__What to produce__: Exactly the lines from the one with "This screenshot has width=243, height=138." through the end of the data below must be set down, and no pictures with them.

[Collected data entries]
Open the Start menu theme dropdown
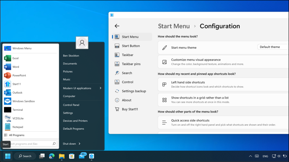(273, 47)
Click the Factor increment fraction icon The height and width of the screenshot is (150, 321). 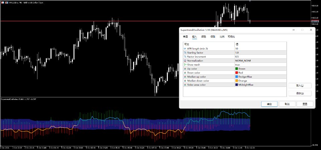tap(185, 57)
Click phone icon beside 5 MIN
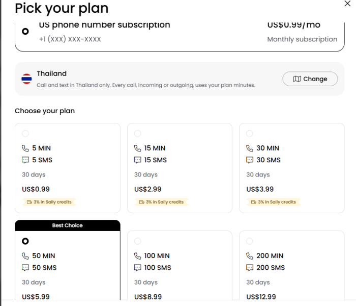356x306 pixels. 25,148
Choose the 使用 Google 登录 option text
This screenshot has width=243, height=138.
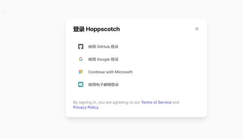(x=103, y=59)
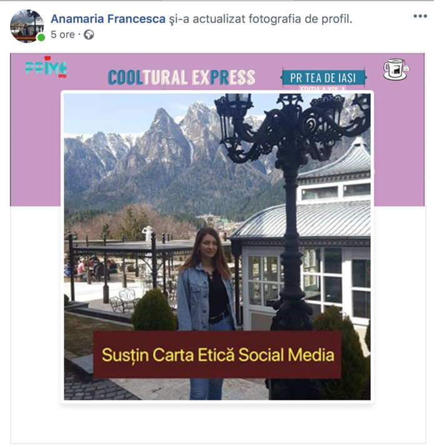This screenshot has width=434, height=448.
Task: Click the PRIME Iași logo
Action: click(x=46, y=68)
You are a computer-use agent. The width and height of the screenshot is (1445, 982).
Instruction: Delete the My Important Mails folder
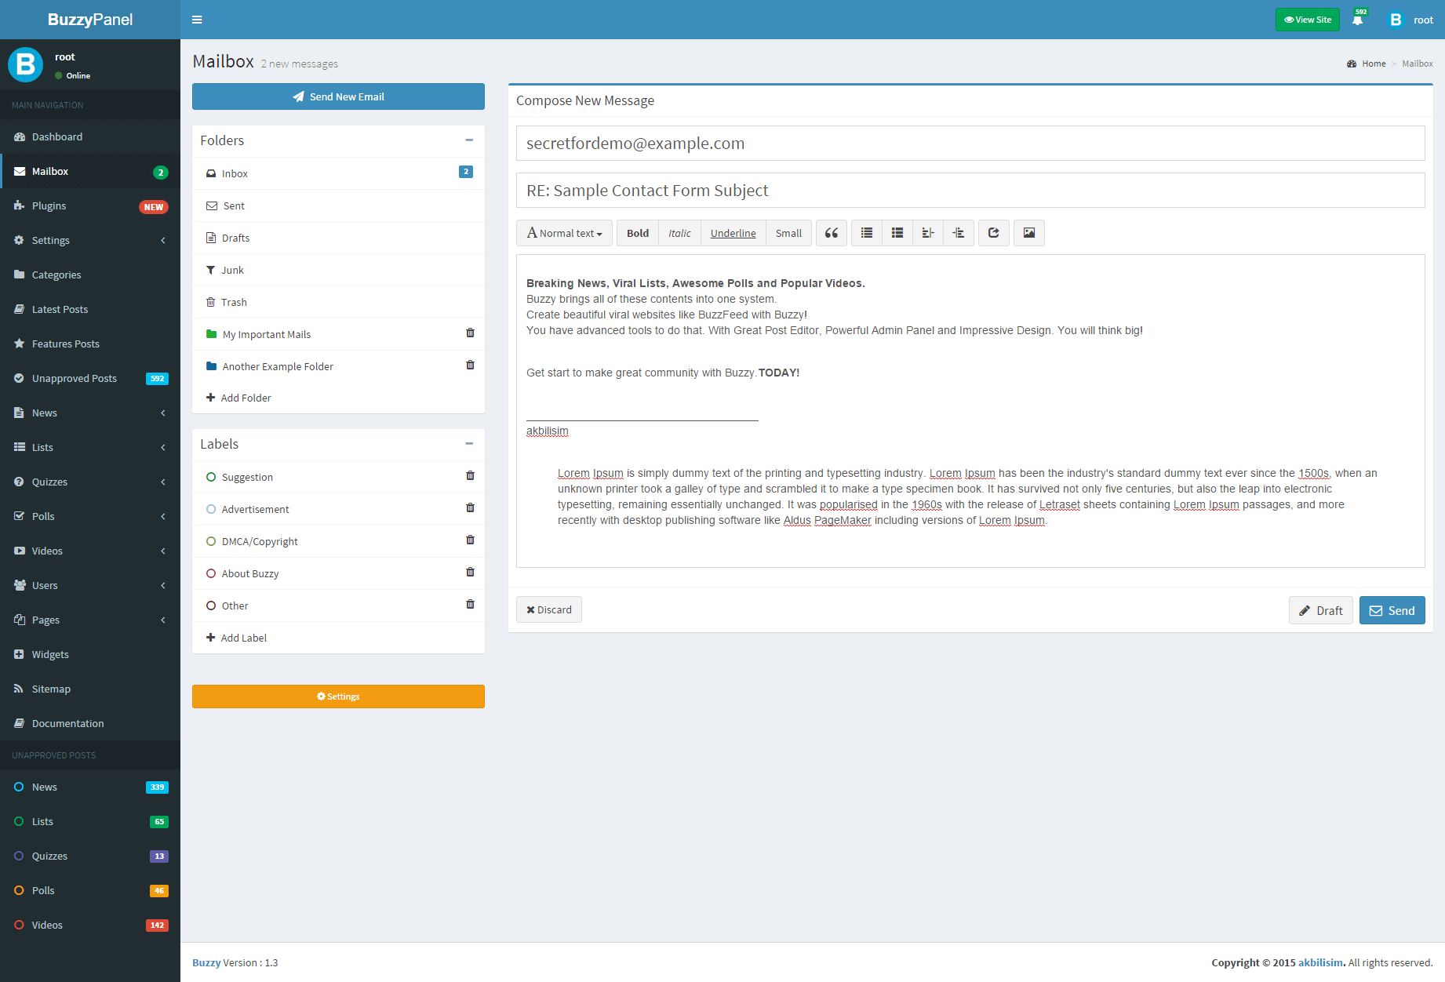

__Solution__:
This screenshot has width=243, height=138.
(x=103, y=59)
This screenshot has width=434, height=448.
Task: Click the PRIME Iași logo
Action: click(x=46, y=68)
You are a computer-use agent. The width and height of the screenshot is (1445, 982).
Instruction: Delete the My Important Mails folder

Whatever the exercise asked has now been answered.